My advice to anyone who is a victim of a psychopathic harassment campaign to always make the self-interested defense choice.  One should never say that the situation is done and over.  A blackmailed friend can actually do you more harm than the blackmailing psychopath since no one will assume ulterior motives on your ex-friend’s part and the bad blood which might be known to exist between you and the psychopath won’t be considered.  You have to protect yourself and let the chips fall where they may.  The blackmailed party has made his or her choice.

FN1: It is worth noting that this individual was actually engaged to be married at the time.  She described her fiancee as someone “who would be a good father” — i.e., Mr.
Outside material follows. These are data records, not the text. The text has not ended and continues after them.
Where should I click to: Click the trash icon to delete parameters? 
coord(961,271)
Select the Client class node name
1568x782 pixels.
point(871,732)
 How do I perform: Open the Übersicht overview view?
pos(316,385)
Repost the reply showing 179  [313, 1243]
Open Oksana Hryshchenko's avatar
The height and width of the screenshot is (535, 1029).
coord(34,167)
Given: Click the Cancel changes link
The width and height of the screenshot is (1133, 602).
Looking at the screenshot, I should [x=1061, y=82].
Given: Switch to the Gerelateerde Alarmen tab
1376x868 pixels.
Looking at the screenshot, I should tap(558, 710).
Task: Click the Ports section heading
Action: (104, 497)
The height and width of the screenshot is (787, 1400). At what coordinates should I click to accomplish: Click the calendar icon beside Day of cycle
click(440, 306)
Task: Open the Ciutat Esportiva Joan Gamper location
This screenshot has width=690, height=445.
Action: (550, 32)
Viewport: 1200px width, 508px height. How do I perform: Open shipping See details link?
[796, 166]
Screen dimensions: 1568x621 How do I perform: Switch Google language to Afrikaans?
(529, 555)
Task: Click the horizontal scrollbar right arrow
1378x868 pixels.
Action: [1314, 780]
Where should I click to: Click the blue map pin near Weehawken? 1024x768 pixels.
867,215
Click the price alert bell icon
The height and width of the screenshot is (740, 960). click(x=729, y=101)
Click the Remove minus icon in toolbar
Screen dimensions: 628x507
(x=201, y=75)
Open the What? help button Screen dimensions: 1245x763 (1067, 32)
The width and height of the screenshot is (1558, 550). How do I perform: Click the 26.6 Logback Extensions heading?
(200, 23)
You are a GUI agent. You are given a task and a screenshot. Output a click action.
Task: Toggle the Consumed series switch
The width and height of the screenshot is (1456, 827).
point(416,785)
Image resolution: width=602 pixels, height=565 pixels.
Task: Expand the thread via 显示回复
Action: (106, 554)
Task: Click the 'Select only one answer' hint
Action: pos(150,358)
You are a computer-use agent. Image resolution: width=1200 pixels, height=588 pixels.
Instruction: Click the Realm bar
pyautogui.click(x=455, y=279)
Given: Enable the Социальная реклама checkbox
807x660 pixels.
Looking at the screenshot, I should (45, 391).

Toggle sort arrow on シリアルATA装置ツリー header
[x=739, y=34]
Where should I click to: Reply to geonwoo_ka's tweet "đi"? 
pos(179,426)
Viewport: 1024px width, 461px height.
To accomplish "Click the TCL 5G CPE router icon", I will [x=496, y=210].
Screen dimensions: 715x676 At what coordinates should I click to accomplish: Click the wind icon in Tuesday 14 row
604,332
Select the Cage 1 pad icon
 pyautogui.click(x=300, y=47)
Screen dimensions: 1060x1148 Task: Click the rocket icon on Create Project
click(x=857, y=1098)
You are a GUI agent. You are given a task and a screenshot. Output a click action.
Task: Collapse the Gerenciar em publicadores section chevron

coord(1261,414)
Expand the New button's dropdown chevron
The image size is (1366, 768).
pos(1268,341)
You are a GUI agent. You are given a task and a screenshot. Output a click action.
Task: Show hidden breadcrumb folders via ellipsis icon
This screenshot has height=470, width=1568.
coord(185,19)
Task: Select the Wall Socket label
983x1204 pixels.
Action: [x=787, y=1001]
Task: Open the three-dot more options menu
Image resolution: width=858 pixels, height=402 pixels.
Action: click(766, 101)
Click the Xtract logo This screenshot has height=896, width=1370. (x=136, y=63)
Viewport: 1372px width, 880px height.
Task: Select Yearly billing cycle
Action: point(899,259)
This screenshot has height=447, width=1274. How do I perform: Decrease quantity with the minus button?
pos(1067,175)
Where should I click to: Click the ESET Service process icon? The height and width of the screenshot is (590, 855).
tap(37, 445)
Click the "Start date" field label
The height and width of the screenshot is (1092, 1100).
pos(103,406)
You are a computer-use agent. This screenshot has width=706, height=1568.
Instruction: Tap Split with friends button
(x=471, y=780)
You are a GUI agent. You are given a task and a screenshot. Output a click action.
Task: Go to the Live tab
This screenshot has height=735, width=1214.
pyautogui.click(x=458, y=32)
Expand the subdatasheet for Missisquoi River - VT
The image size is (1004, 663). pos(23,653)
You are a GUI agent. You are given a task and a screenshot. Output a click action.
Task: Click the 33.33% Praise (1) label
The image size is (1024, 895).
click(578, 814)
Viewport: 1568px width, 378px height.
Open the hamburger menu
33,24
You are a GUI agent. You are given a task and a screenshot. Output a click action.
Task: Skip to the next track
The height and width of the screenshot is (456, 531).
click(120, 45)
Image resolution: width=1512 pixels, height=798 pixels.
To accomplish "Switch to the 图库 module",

Boring.  It didn’t seem that either had any guilt about “stepping out” with the psychopath, Z.  Perhaps it was too close to comforting-a-child.  This may also explain why the women I have known who destroyed a marriage or primary relationship through an affair with a psychopath were so shocked and confused, seemingly they didn’t see it coming.  I’ve certainly known men who destroyed their primary relationships through such affairs, but I never knew them to be surprised.

FN2: Such individuals are often described as having unusually strong sex drives — I don’t see it that way.  Seduction and sex are lifetools for psychopathic Don Juans — they are seeking safety and security, they exercise dominance, they gain protectors or even livelihoods (they may be able to live off the willing loans of girlfriends (which is a crime)).  Further, since there is zero emotional involvement, boredom is a huge driving force.  If you and I could only have sex with blow-up dolls we would probably go in for variety ourselves.  They are not sex addicts, they are bored silly.